### Data supplied
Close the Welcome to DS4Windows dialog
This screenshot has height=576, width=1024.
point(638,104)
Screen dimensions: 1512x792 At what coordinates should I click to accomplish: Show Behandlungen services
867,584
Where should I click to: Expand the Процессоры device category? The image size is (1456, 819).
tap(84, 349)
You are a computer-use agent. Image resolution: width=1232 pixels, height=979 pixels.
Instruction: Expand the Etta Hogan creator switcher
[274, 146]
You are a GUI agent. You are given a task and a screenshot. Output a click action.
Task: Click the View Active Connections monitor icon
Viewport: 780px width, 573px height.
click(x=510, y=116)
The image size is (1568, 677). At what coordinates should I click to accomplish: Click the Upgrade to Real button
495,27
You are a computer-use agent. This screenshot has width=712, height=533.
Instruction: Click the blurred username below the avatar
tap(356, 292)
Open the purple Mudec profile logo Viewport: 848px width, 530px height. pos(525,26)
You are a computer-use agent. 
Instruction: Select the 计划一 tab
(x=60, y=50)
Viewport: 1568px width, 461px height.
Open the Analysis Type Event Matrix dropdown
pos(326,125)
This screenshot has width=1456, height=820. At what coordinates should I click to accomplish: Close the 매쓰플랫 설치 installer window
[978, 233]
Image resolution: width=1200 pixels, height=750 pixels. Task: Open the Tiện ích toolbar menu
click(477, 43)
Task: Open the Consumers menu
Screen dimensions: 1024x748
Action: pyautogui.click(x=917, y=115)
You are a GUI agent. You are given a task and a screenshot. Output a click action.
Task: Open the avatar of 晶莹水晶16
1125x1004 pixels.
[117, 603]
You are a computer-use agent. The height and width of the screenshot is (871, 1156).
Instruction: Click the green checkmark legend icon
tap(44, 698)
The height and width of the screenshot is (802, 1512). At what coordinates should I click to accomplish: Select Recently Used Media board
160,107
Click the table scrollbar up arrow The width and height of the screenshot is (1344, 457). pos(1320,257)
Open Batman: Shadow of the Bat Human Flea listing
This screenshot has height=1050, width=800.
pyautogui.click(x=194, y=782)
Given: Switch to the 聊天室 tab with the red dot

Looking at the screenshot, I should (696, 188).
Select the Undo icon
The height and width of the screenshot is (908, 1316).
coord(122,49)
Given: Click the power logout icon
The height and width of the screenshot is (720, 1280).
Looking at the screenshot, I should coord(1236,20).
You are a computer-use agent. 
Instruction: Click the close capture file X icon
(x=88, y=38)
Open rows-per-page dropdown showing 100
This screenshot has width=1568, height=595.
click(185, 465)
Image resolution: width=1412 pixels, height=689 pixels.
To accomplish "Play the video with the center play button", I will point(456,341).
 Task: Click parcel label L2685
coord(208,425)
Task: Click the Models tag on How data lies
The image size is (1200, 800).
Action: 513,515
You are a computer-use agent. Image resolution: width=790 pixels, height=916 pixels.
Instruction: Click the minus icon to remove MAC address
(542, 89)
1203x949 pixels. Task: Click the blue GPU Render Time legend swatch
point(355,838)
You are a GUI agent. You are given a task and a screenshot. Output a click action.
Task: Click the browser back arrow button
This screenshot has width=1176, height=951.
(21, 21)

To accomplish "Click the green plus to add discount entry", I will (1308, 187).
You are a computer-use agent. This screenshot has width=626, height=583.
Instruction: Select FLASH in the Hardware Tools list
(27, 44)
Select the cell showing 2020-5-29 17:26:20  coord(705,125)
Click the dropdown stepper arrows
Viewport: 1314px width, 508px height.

### Problem to work on
Copy the items in the stretch from the line containing "The image size is (1568, 677)." through the line containing "tap(356, 292)", substituting "highlighted" for "blurred" and leaving everything else unchanged.

### Final answer
The image size is (1568, 677). At what coordinates should I click to accomplish: Click the Upgrade to Real button
495,27
You are a computer-use agent. This screenshot has width=712, height=533.
Instruction: Click the highlighted username below the avatar
tap(356, 292)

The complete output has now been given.